Small businesses often assume that sourcing laptops and phones directly is the most cost-effective option. In reality, this approach creates hidden expenses. Delayed deliveries, customs complications, and stock shortages disrupt employee onboarding and waste time. Without an IT lifecycle plan, many devices are lost or sit unused, which increases vulnerabilities and weakens overall IT management.

Using structured IT solutions or outsourcing procurement to a managed provider creates more predictable costs. It also integrates cloud services and data backup into the setup, so devices are delivered pre-configured and protected from the start. This eliminates wasted spend and avoids disruptions that hurt productivity.

Myth 3: “We’ll fix it when it breaks”

It’s common for small businesses to scrutinize every expense to keep operational costs low. If the Wi-Fi works and the laptop powers on, there’s no rush to overhaul systems or upgrade hardware. The thinking is simple: deal with problems when they happen.

But that approach creates more risk than most teams realize. According to recent data, UK small businesses lose nearly £300,000 a year to downtime tied directly to IT problems. Two-thirds have canceled meetings because of tech failures, and over half have missed deadlines.

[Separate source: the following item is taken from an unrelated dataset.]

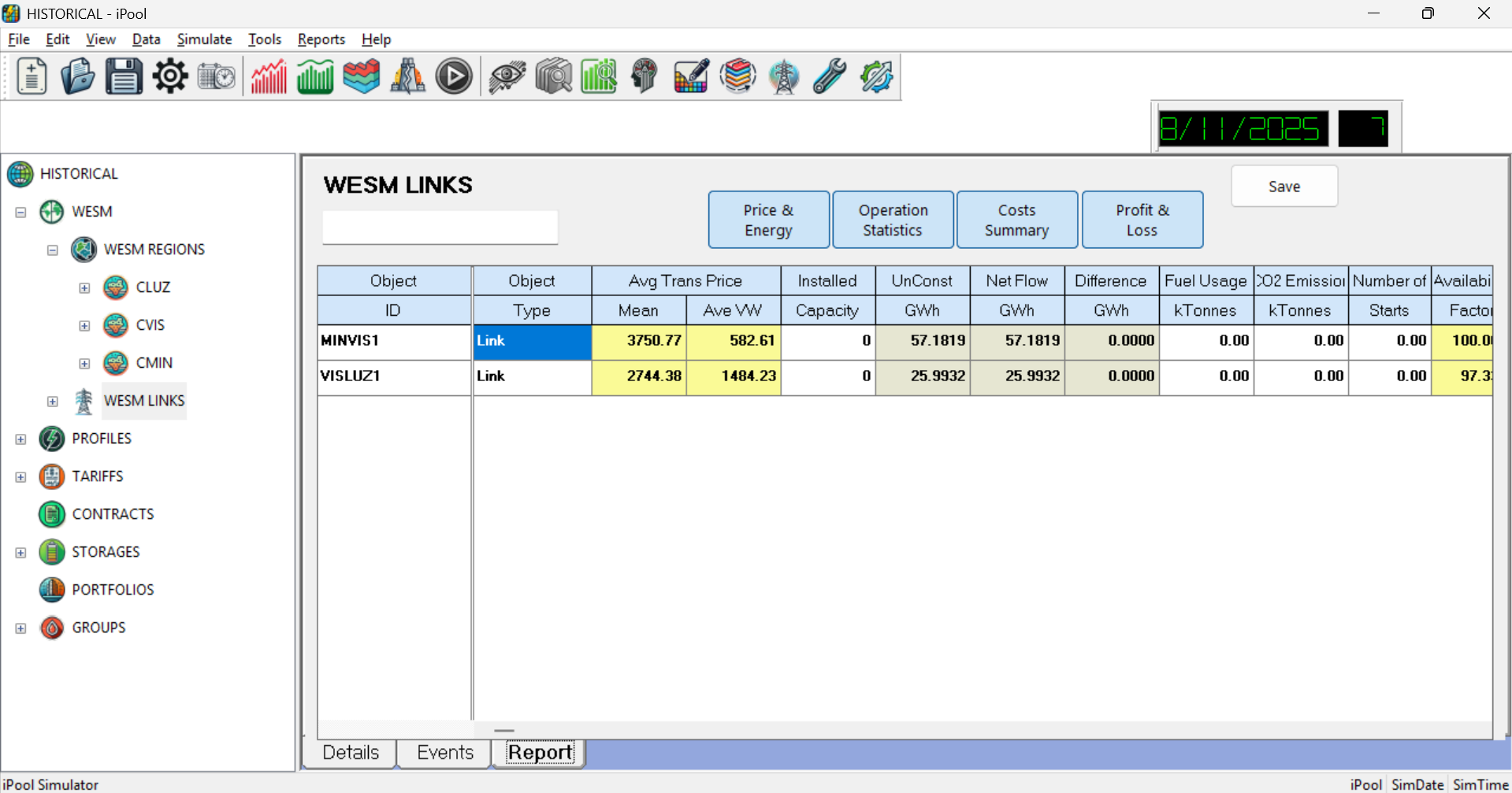Click the Operation Statistics button
This screenshot has height=793, width=1512.
coord(893,220)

These incidents reflect how fragile reactive systems can be. By the time something breaks, the cost is already sunk in repairs, but also in lost trust, momentum, and hours you won't get back. By taking a more proactive approach, your IT department can better protect your business.

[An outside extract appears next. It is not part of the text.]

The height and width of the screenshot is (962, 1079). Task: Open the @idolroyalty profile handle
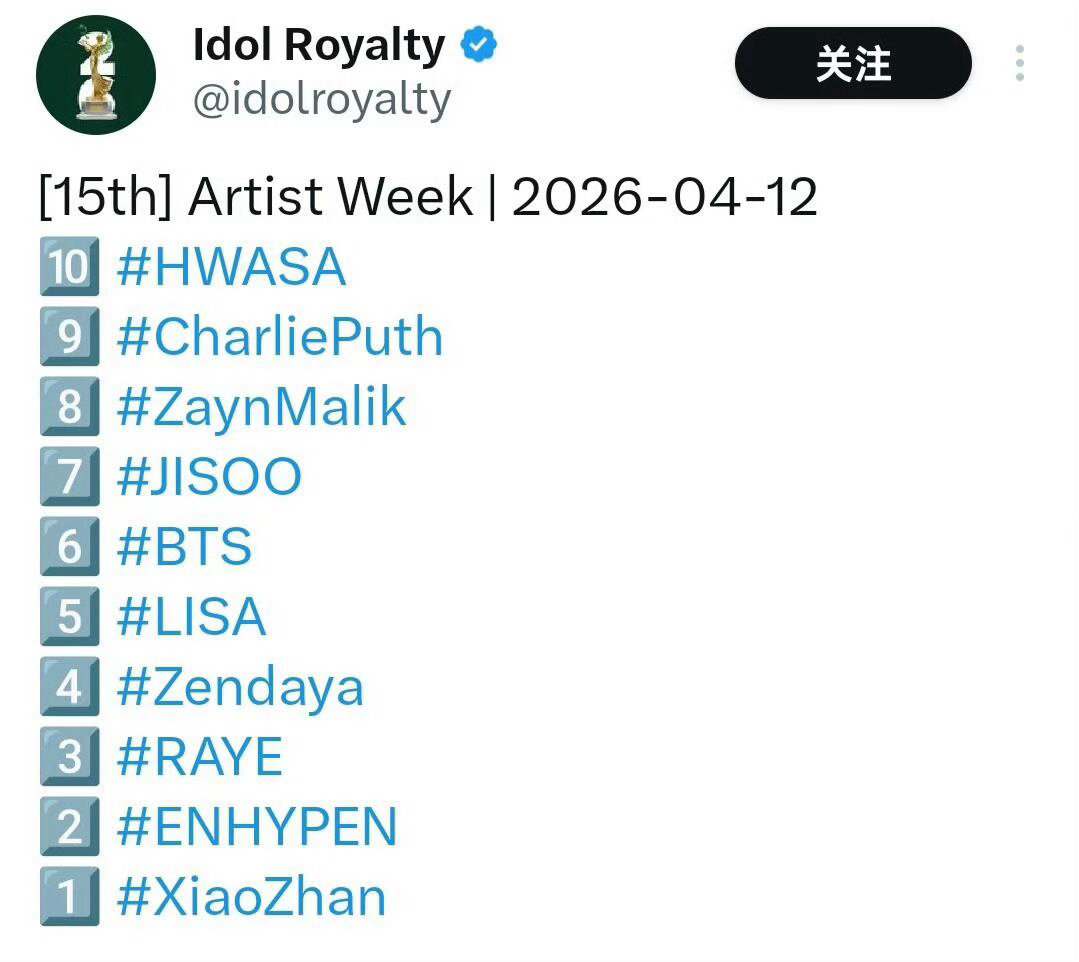pyautogui.click(x=320, y=98)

How Filtered streamlined IT equipment management with Deel

Filtered, a content intelligence platform, struggled with delivery inefficiencies as it expanded internationally. Their previous provider caused delays, duplicate shipments, and frustrating logistical hurdles. Deel IT provided the seamless solution Filtered needed to streamline its operations.

Deel transformed Filtered’s onboarding process. Today, Cath can invite a new hire to the Deel platform in seconds, where employees choose equipment that fits their specific needs. Product team members, for example, receive higher-spec laptops, while others can select from standard options within their £1,800 allowance.

With 100% of orders delivered on time, Deel ensures Filtered’s new hires are equipped and ready to work quickly. Even urgent requests, such as delivering a laptop within a day for an immediate starter, are handled seamlessly.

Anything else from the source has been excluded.